In the mid 1980's, as a result of his opposition to apartheid in South Africa, Beyers Naude suffered rejection by the Dutch Reformed Church where he was a pastor. He was eventually banned—which meant he was placed on house arrest, imposed by the South African Government.
In his reflection on this in an article he wrote entitled "My Seven Lean Years," he wrote, this:
"…there was a practical side of a banning order. It has to do with facing one's feelings of anger, frustration, and vindictiveness which inevitably arise. I soon discovered that I had to make a crucial decision with regard to these feelings: would I allow these feelings to take root in my life, would I do everything in my power to ensure that no such feelings would corrode my inner life and freedom? I requested my wife, Ilse, to be on the outlook for any signs of such expression of anger or bitterness and to help me to discover this immediately she became aware of such expressions. This she faithfully did…and as far as I know both of us have been able to live through this period and to conquer any feelings of bitterness, hatred or revenge which otherwise could have destroyed us. I consciously refused to allow the banning order to accomplish its intended goal.

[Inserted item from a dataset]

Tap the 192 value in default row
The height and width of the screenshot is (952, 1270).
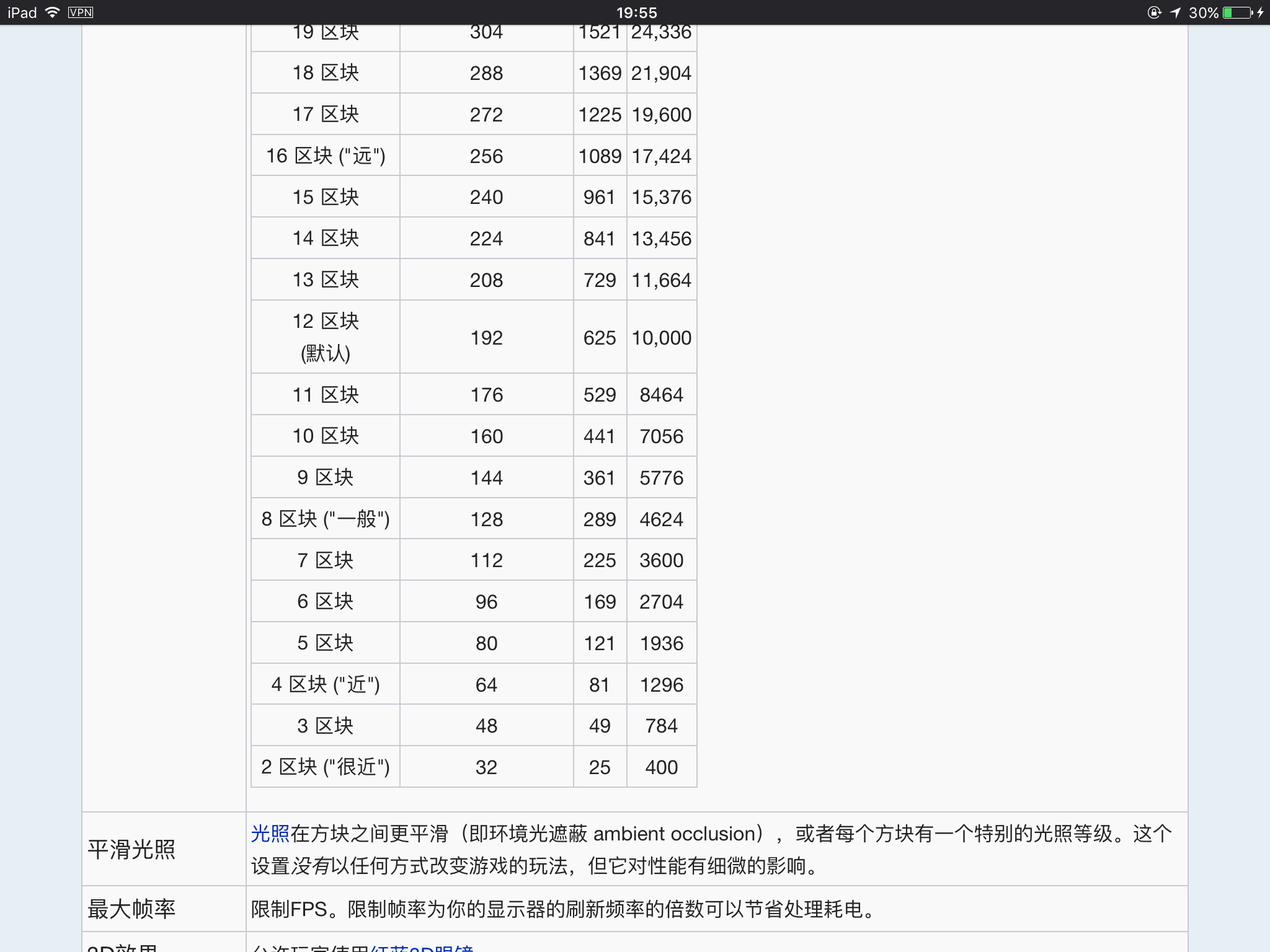486,338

It would not rob me of the opportunity to think, reflect, and plan the future.
It would not prevent me from sharing and passing on my insights, analyses, discovering of new values to other people—even if this could only be done one at a time. Such discovery of precious thoughts and new truths were like small seeds which I was sowing all the time, certain in my faith that the explosive power of truth would let it take root and grow in the hearts and minds of many of those with whom I associated during that period.
It would not stop me loving people and trying to understand them better, deepening my concerns for their hopes, their joys and their suffering, and therefore becoming more sensitive to such joys and suffering.

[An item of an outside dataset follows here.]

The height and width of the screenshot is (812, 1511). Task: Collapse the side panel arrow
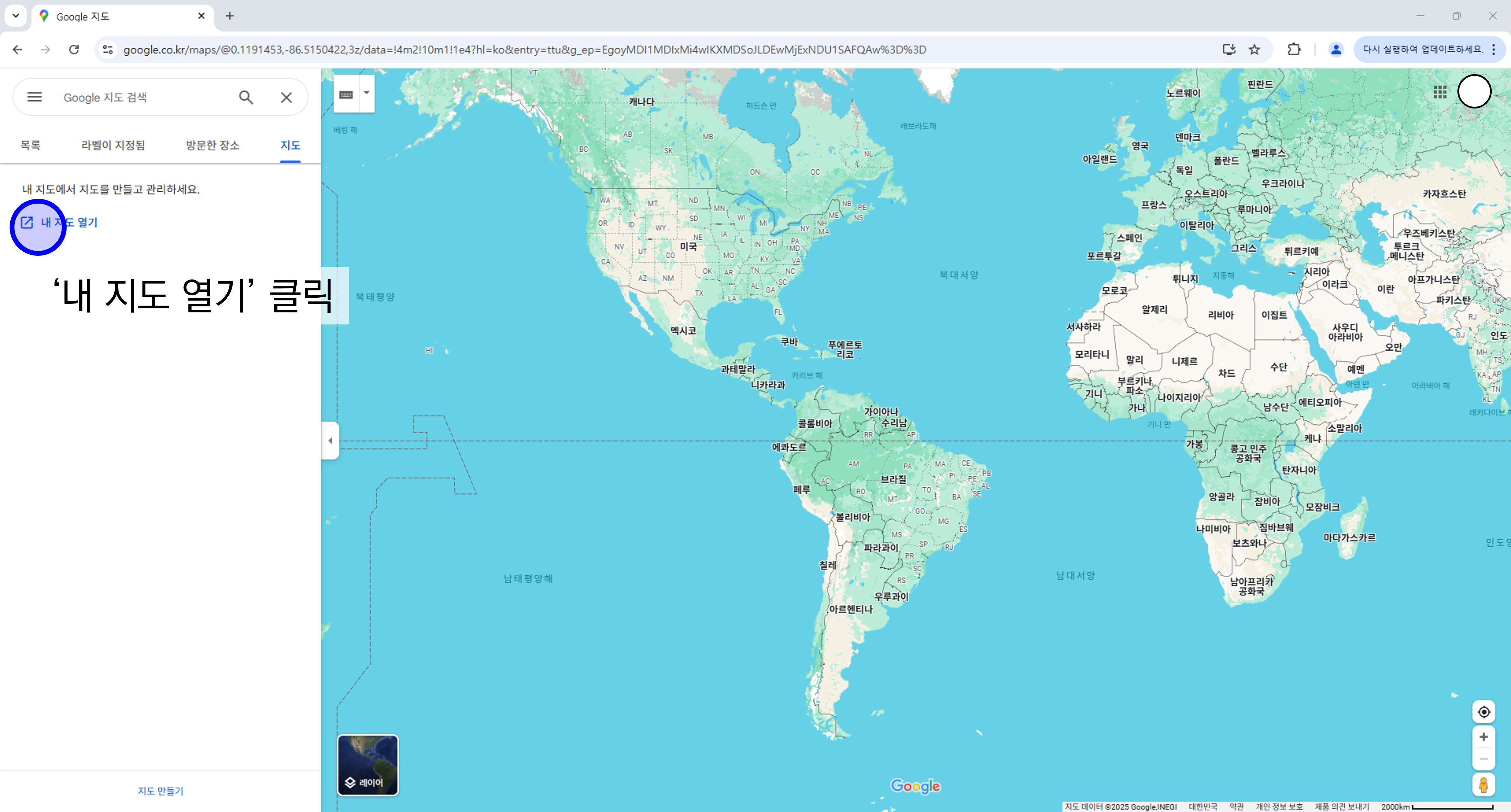[330, 440]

It would not stop me from growing as a human being and as a Christian.
It would not rob me of my inner freedom, my peace of mind, my joy of living and sharing.
All of this brought me to the firm conclusion: through God's grace I would never allow this banning to break my spirit, to distort my freedom of mind, or my concern for justice. It would never rob me of the deep conviction…that freedom will come to our land, that the system of apartheid will eventually crumble and disappear, and that our country and our people will be free (C.F. Beyers Naude "My Seven Lean Years," Journal of Theology for South Africa 15 (June 1985): 10-11).
Beyers Naude was able to find grace in his experience, to learn and to grow out of that experience, in spite of this time that was meant to stop him, to hold him back. And apartheid eventually came to an end.
Paul, too, found grace in the awful moments that he experienced. He did not view them as times when God was absent from him, as times when he was on his own, or as times when God was punishing him. Rather, he shared those experiences with the community of faith as testimony of his commitment to serve God in every season and in every way…no matter what. No matter the response. He knew God equipped him with the weapons of righteousness that would carry him through; he knew God would give him what he needed.
Through it all, he wanted the Corinthians to know how much he loved them. He wanted them to know how much he wanted to remain in ministry and in relationship with them. No matter what they had gone through, no matter what they had done, his desire was to remain their father in faith.
What we know is that the Corinthians responded well to this difficult conversation. And the Word of God continued to spread.